Judge Amy Coney Barrett, who serves on the U.S. Court of Appeals for the Seventh Circuit, has been nominated to the Supreme Court of the United States by President Trump. She is the third candidate and the first woman to be nominated to the highest court in the land under this president.
If confirmed, Judge Barrett would become just the 5th woman to be on the Supreme Court, following Justices Sandra Day O’Connor, Ruth Bader Ginsburg, Sonia Sotomayor, and Elena Kagan.
Barrett is also the 6th overall woman to be nominated to the Supreme Court. Harriet Miers was on the path of becoming the third woman to be confirmed to the Supreme Court when she was nominated in 2005 by President George W. Bush, however, she faced bipartisan opposition and her nomination was shortly withdrawn in favor of eventual Justice Samuel Alito.
So, who exactly is Amy Coney Barrett?
Hailing from New Orleans, Louisiana, Barrett graduated from Rhodes College with honors and then studied law at Notre Dame Law School on a full scholarship. On top of being the executive editor of the Notre Dame Law Review, she graduated first in her class summa cum laude in 1997.
Transitioning into the real world, Barrett spent two years as a judicial law clerk, first for Judge Laurence Silberman of the U.S. Court of Appeals for the D.C. Circuit and then for Supreme Court Justice Antonin Scalia.
After spending a few years in private practice, Barrett entrenched herself in the world of academia, beginning as a law and economics fellow at George Washington University before returning to her alma mater of Notre Dame Law School in 2002 where she taught constitutional law, federal courts, and statutory interpretation for the next 15 years.
Following her long stint in academia, Trump nominated Barrett to the 7th Circuit in May 2017, only a few months into his presidency.
Even though she received bipartisan support, Democrats were critical of Barrett’s Catholic faith. In her confirmation hearing, Senate Judiciary Committee Ranking Member Dianne Feinstein, D-Calif., suggested that Barrett’s faith would interfere in cases with how she interprets the Constitution, saying, “The dogma lives loudly within you.”
That comment is now infamous among Republicans as they’ve argued that Democrats are engaging in employing a “religious test” for office, which is unconstitutional.

> _Given information_
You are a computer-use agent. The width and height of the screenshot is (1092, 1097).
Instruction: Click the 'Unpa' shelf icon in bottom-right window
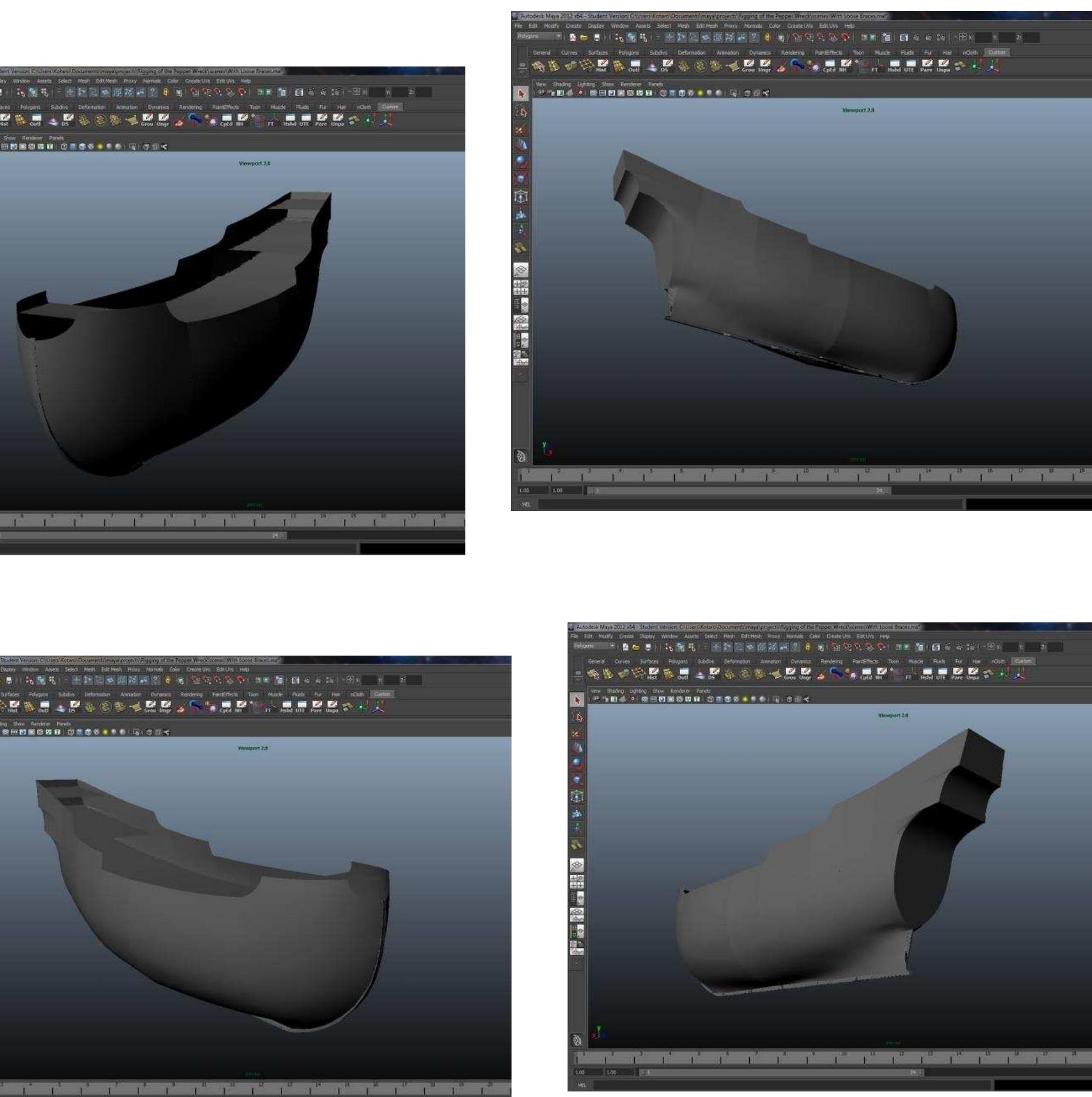pyautogui.click(x=972, y=674)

> _What this exercise asks_
1/ According to the passage on Amy Coney Barrett, which two judges did she serve as a judicial law clerk for?
2/ Print the part of the passage on Amy Coney Barrett starting with "Barrett is also" and going on through "Justice Samuel Alito.".
3/ Write what comes next in the passage on Amy Coney Barrett, picking up after its final sentence.
The material that comes after the passage on Amy Coney Barrett is separate from it.

> _Written answers_
1/ Judge Laurence Silberman of the U.S. Court of Appeals for the D.C. Circuit and Supreme Court Justice Antonin Scalia.

2/
Barrett is also the 6th overall woman to be nominated to the Supreme Court. Harriet Miers was on the path of becoming the third woman to be confirmed to the Supreme Court when she was nominated in 2005 by President George W. Bush, however, she faced bipartisan opposition and her nomination was shortly withdrawn in favor of eventual Justice Samuel Alito.

3/
The New York Times even published a story in September 2017 that gives credence to the religious criticism of Barrett by highlighting her membership in a small, tightly knit Christian group known as “People of Praise.” It suggests that it’s an ultra-religious cult where members take a loyalty oath and are assigned a personal adviser to hold them accountable, men are called “heads” and women are called “handmaids.” The reference to the group is an attempt by the Times to allude to the dystopian novel and television show, “The Handmaid’s Tale,” where women are dressed in red robes and white bonnets and treated as second-class citizens.
Barrett was confirmed to the bench in October 2017 by a vote of 55 to 43, even getting the votes of three Democratic senators: Joe Donnelly, Joe Manchin, and the 2016 vice presidential nominee Tim Kaine.
Even though “People of Praise” never came up in the 2017 hearings, the foundation had been laid. In the eyes of her critics, Barrett’s faith is ripe for the picking. And there’s one reason why: the fear of overturning Roe v. Wade.
Roe v. Wade is the landmark decision that came down in 1973 in which the Supreme Court ruled that pregnant women are protected by the U.S. Constitution and given liberty to have an abortion, if they choose, without overreaching government restrictions. According to the Catholic Church, abortion is a grave sin, and in the Catechism, the book that explains the beliefs of Catholicism, “human life must be respected and protected absolutely from the moment of conception.”
Of course, Catholics are not monolithic.
Take House Speaker Nancy Pelosi for example. She’s received a 100% rating from NARAL (National Association for the Repeal of Abortion Laws) as recently as 2019, signaling a fully pro-choice stance.
Vice President Joe Biden, on the other hand, has had mixed stances on abortion. In 2019, Biden was under fire from the 2020 Democratic presidential field for not calling for the repeal of the Hyde Amendment, a provision barring the use of federal funds to pay for abortion except in the cases of rape, incest, or to protect the life of the woman. He ended up reversing his position and called for the amendment’s repeal. Even then, Biden still secured NARAL’s endorsement for president in 2020.
Yet, there’s another reason why Barrett’s critics are worried: her past criticism of the Affordable Care Act, better known as Obamacare.
In a 2017 Notre Dame Law School article, Barrett expressed criticism of the ACA, highlighting how the Supreme Court upheld the constitutionality of Obamacare in the NFIB v. Sebelius case in 2012, writing that the majority distorted the Constitution “to achieve […] a preferable result,” and that it expressed “a commitment to judicial restraint by creatively interpreting ostensibly clear statutory text, its approach is at odds with the statutory textualism to which most originalists subscribe.” She continued to quote her late mentor Justice Scalia, who argued that Obamacare should be renamed to “SCOTUScare.”
Do these opinions mean that Barrett will overturn Roe v. Wade and deem Obamacare unconstitutional? Not necessarily. She, after all, would only be an Associate Justice with a textualist and originalist judicial philosophy who doesn’t pick the cases that the Court will hear. That’s reserved for Chief Justice John Roberts. That being said, President Trump followed through on his promise to have Barrett fill Justice Ginsburg’s seat. And if her confirmation is successful, conservatives will have a 6-3 majority on the Supreme Court.